How many doctors will be involved in my care?
Depending on the stage and grade of your tumor, you may be treated by one or several specialists as you undergo cancer treatment. For example, patients with liver cancer may be seen by a hepatologist, gastroenterologist, surgeon, radiologist, radiation oncologist and medical oncologist.
What will happen if I decide not to undergo treatment?

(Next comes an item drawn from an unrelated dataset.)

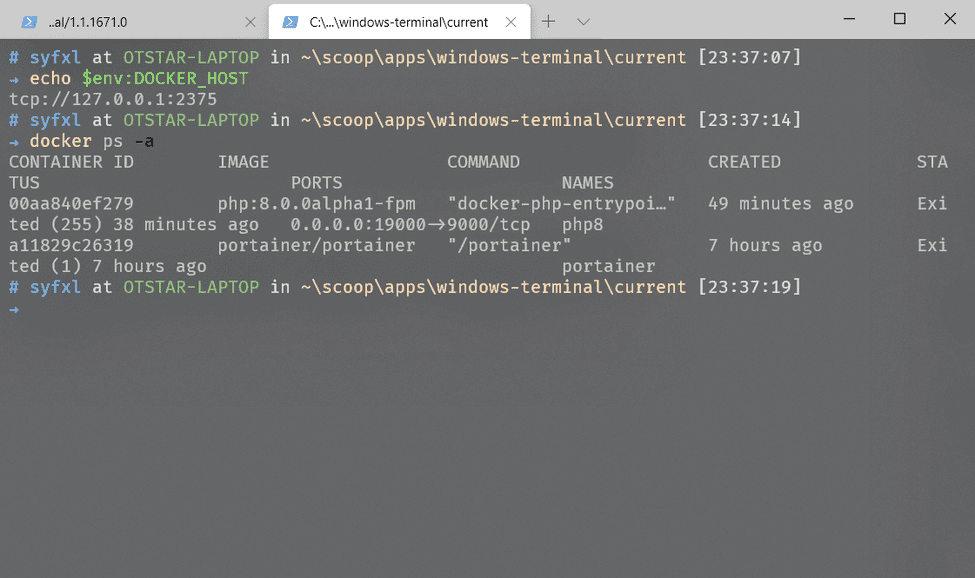975x578 pixels.
Task: Click container ID a11829c26319
Action: tap(71, 246)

The decision to undergo treatment resides completely with you and your family. Many cancers, when caught early, are highly treatable, allowing patients to live years and even decades beyond their initial diagnosis. Patients with advanced cancer may be eligible for enrollment in a clinical trial (study) that offers investigational new treatment not available to most patients. A decision about whether or not to have treatment should be made after discussions with your family, your doctor, and after carefully weighing all the options available to you.
Should my family members be tested for cancer?
Some cancers — breast, prostate, pancreatic and colon, for example — can have a hereditary component that may make it advisable for family members to be tested. Virginia Mason offers a hereditary cancer risk consultation to help patients and their family members who are thinking about having genetic testing performed.
What do I need to do after I've had all of my treatment?
Virginia Mason specialists are dedicating efforts to helping patients live well beyond a diagnosis of cancer. All Virginia Mason cancer survivors are encouraged to meet with specialists to talk about quality of life and "what's next?" after their cancer treatment.
Will my cancer come back?
This is one of the most common questions asked by cancer survivors. In some cases cancer can recur or a new cancer can form years or even decades after treatment. One of the goals of Virginia Mason is to help patients come to terms with their fears about cancer recurrence so that they can lead productive, fulfilling lives. Another goal is to ensure that survivors realize the importance of and are scheduled for periodic check-ups after their last treatment for cancer.